***** DATA PROVIDED

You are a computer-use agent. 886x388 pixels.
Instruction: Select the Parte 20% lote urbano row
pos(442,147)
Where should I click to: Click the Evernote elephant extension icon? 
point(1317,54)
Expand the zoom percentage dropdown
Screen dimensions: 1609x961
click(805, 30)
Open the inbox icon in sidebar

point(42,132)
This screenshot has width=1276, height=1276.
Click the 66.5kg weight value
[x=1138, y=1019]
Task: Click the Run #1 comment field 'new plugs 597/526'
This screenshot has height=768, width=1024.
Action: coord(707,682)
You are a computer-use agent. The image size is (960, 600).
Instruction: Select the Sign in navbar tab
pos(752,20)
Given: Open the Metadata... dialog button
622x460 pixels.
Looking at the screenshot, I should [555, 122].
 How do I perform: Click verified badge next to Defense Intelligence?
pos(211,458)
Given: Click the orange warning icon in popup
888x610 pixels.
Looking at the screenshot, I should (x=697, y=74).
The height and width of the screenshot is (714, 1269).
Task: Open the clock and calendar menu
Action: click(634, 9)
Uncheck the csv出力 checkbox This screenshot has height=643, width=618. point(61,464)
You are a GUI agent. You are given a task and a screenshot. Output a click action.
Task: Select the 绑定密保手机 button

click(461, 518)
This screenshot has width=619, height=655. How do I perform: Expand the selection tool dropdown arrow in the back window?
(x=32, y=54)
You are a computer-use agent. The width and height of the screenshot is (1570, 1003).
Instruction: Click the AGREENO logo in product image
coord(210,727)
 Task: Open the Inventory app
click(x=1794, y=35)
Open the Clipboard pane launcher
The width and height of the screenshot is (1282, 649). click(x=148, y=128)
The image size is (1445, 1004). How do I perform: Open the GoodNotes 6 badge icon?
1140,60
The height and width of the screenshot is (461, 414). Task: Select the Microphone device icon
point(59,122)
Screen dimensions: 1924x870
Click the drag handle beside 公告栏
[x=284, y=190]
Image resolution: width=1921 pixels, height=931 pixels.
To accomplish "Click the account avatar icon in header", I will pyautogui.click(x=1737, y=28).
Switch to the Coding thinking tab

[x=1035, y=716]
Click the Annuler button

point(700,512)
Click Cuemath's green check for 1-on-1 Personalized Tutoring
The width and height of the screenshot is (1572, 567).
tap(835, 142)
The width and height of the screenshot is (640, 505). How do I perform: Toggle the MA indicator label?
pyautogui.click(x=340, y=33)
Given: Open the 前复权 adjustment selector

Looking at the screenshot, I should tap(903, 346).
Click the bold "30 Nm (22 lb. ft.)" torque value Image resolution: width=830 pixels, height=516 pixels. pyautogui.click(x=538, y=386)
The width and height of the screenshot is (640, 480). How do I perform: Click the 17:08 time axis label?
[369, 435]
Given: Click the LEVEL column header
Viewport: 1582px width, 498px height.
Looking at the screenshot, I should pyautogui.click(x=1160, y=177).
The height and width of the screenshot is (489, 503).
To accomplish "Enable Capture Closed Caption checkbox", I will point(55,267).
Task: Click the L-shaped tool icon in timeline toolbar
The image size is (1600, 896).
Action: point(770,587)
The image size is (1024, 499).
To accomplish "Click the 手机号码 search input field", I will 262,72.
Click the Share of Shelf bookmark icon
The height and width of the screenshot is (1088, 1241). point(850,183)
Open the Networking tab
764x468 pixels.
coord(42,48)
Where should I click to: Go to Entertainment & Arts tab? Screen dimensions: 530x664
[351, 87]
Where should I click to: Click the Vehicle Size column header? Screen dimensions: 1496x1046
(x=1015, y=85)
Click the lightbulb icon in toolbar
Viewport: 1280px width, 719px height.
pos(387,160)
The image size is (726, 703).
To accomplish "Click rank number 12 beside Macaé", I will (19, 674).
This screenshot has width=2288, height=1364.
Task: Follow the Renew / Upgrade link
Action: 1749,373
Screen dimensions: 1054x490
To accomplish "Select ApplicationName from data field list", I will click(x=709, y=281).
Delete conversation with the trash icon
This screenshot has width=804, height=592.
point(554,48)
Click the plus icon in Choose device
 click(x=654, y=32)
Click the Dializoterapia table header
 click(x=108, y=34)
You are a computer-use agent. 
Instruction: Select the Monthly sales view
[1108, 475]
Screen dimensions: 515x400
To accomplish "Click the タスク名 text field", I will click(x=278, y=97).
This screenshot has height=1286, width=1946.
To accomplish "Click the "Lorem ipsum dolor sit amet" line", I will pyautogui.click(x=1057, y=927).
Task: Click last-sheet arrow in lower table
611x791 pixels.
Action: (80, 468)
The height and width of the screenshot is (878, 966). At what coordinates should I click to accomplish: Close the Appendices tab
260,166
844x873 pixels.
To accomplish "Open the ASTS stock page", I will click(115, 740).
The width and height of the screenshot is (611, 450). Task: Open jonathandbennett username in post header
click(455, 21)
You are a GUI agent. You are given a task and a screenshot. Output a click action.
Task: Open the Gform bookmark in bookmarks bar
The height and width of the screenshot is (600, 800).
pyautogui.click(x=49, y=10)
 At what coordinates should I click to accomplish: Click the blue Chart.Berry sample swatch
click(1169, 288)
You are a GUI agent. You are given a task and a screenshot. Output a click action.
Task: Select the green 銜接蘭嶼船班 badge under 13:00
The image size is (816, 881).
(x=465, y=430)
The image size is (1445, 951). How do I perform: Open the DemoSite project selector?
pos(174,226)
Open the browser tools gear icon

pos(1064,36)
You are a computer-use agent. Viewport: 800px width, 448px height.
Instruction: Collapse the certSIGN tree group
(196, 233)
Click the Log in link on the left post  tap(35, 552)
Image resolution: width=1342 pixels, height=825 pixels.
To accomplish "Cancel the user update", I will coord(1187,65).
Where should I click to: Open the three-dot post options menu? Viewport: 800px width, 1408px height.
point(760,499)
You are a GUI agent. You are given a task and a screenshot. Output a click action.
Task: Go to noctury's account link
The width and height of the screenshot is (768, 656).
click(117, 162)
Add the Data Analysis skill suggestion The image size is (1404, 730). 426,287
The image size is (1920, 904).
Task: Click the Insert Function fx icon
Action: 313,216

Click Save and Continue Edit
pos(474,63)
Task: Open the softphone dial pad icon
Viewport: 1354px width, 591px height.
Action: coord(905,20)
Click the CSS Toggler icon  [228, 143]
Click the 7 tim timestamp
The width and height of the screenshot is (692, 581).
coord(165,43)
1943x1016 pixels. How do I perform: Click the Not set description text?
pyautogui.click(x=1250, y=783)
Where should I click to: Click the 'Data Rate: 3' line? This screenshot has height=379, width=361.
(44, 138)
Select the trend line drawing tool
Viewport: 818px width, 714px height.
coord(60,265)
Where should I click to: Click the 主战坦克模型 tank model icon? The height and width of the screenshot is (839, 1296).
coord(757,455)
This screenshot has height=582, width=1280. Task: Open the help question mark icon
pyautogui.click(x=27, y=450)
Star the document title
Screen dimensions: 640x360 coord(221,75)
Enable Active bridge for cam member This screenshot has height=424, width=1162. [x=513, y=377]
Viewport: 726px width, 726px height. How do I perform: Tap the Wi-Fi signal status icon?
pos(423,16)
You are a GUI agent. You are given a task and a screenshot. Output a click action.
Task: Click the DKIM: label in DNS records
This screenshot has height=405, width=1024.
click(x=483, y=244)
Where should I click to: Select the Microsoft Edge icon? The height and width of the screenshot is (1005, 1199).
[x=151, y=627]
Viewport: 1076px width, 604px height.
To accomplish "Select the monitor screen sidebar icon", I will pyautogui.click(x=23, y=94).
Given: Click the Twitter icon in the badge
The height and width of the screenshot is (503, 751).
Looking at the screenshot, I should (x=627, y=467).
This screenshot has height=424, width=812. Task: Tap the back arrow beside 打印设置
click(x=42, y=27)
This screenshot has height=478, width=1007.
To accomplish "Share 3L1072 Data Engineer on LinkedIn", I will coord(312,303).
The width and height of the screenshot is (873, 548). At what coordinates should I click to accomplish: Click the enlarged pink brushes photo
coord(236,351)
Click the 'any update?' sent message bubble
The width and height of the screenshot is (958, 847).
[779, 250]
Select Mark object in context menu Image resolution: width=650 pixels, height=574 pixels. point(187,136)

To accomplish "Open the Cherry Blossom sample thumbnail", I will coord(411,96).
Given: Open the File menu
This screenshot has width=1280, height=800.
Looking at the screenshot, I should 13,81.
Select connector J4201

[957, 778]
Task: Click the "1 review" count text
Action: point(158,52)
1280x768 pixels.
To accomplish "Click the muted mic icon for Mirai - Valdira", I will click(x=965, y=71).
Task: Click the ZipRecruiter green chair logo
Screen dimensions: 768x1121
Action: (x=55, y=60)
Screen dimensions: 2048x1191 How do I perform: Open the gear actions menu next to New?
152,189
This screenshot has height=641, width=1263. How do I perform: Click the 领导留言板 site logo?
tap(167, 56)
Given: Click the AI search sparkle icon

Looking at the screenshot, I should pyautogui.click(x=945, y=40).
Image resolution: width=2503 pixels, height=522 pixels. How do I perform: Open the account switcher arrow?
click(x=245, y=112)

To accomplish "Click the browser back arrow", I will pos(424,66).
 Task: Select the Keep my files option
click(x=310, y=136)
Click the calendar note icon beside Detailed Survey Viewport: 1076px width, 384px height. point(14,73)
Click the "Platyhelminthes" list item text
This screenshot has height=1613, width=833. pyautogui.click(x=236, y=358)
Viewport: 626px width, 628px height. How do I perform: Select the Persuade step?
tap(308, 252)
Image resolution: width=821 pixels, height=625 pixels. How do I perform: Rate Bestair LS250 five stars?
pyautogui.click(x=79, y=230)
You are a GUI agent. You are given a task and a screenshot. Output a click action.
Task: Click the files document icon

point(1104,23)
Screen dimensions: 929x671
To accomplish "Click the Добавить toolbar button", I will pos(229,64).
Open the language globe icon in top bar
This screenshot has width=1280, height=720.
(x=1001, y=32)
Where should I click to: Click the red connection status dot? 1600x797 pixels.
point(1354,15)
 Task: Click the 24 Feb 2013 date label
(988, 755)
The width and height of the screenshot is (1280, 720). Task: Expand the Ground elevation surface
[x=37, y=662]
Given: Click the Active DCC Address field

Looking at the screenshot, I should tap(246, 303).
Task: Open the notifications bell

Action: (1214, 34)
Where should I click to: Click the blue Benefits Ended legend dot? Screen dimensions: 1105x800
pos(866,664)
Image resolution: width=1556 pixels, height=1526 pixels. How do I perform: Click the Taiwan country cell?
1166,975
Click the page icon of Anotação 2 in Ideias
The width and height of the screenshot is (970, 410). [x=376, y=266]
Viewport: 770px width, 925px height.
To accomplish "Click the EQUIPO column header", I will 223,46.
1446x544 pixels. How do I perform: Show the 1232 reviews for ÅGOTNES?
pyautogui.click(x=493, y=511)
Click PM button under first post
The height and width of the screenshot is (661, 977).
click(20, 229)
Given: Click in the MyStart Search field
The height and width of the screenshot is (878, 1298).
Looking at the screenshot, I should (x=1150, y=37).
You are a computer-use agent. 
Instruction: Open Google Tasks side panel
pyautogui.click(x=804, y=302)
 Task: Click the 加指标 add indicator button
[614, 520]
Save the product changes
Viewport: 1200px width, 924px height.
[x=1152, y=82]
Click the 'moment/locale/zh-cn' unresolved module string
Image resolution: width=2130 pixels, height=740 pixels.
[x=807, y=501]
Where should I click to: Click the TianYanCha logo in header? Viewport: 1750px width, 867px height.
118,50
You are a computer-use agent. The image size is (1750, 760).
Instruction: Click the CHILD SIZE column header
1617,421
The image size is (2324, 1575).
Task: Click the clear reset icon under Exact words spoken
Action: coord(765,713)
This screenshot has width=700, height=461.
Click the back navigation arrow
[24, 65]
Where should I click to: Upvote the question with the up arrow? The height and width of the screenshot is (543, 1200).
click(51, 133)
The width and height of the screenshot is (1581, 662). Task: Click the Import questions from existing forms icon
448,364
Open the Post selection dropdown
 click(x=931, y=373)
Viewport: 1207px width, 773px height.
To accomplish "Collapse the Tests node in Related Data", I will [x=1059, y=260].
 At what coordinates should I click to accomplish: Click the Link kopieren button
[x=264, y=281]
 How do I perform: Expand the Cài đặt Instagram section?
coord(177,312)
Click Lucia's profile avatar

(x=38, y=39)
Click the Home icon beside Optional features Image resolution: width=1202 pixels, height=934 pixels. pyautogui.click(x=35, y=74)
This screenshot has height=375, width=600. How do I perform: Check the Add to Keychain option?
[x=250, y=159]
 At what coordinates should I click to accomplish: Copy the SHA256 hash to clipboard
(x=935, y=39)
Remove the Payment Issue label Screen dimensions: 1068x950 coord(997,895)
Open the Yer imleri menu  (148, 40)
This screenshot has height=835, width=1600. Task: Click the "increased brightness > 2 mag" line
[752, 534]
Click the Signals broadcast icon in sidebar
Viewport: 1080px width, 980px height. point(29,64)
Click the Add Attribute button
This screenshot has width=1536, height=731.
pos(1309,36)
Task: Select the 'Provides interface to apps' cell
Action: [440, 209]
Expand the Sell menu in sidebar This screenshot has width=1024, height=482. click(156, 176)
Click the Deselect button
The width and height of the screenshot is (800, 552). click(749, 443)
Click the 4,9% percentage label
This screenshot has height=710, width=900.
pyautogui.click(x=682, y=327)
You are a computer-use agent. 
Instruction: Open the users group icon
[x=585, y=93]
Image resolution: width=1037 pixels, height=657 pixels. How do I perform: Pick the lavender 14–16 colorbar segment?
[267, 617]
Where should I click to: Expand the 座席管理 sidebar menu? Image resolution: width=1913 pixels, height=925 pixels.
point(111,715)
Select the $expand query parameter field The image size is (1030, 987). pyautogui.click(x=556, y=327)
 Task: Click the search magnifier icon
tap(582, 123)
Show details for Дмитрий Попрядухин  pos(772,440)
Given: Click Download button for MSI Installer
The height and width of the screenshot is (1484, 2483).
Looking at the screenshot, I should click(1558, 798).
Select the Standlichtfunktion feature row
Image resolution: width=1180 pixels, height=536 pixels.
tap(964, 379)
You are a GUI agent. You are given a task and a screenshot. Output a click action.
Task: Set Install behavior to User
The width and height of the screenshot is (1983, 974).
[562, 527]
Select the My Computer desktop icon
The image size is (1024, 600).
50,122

**********

## YOUR INSTRUCTIONS
Set down, exactly as they appear, the lines above from the first one to the line that holds "Click Cuemath's green", both included, please, and no others.

## THE COMPLETED TASK
You are a computer-use agent. 886x388 pixels.
Instruction: Select the Parte 20% lote urbano row
pos(442,147)
Where should I click to: Click the Evernote elephant extension icon? 
point(1317,54)
Expand the zoom percentage dropdown
Screen dimensions: 1609x961
click(805, 30)
Open the inbox icon in sidebar

point(42,132)
This screenshot has width=1276, height=1276.
Click the 66.5kg weight value
[x=1138, y=1019]
Task: Click the Run #1 comment field 'new plugs 597/526'
This screenshot has height=768, width=1024.
Action: coord(707,682)
You are a computer-use agent. The image size is (960, 600).
Instruction: Select the Sign in navbar tab
pos(752,20)
Given: Open the Metadata... dialog button
622x460 pixels.
Looking at the screenshot, I should [555, 122].
 How do I perform: Click verified badge next to Defense Intelligence?
pos(211,458)
Given: Click the orange warning icon in popup
888x610 pixels.
Looking at the screenshot, I should (x=697, y=74).
The height and width of the screenshot is (714, 1269).
Task: Open the clock and calendar menu
Action: click(634, 9)
Uncheck the csv出力 checkbox This screenshot has height=643, width=618. point(61,464)
You are a GUI agent. You are given a task and a screenshot. Output a click action.
Task: Select the 绑定密保手机 button

click(461, 518)
This screenshot has width=619, height=655. How do I perform: Expand the selection tool dropdown arrow in the back window?
(x=32, y=54)
You are a computer-use agent. The width and height of the screenshot is (1570, 1003).
Instruction: Click the AGREENO logo in product image
coord(210,727)
 Task: Open the Inventory app
click(x=1794, y=35)
Open the Clipboard pane launcher
The width and height of the screenshot is (1282, 649). click(x=148, y=128)
The image size is (1445, 1004). How do I perform: Open the GoodNotes 6 badge icon?
1140,60
The height and width of the screenshot is (461, 414). Task: Select the Microphone device icon
point(59,122)
Screen dimensions: 1924x870
Click the drag handle beside 公告栏
[x=284, y=190]
Image resolution: width=1921 pixels, height=931 pixels.
To accomplish "Click the account avatar icon in header", I will pyautogui.click(x=1737, y=28).
Switch to the Coding thinking tab

[x=1035, y=716]
Click the Annuler button

point(700,512)
Click Cuemath's green check for 1-on-1 Personalized Tutoring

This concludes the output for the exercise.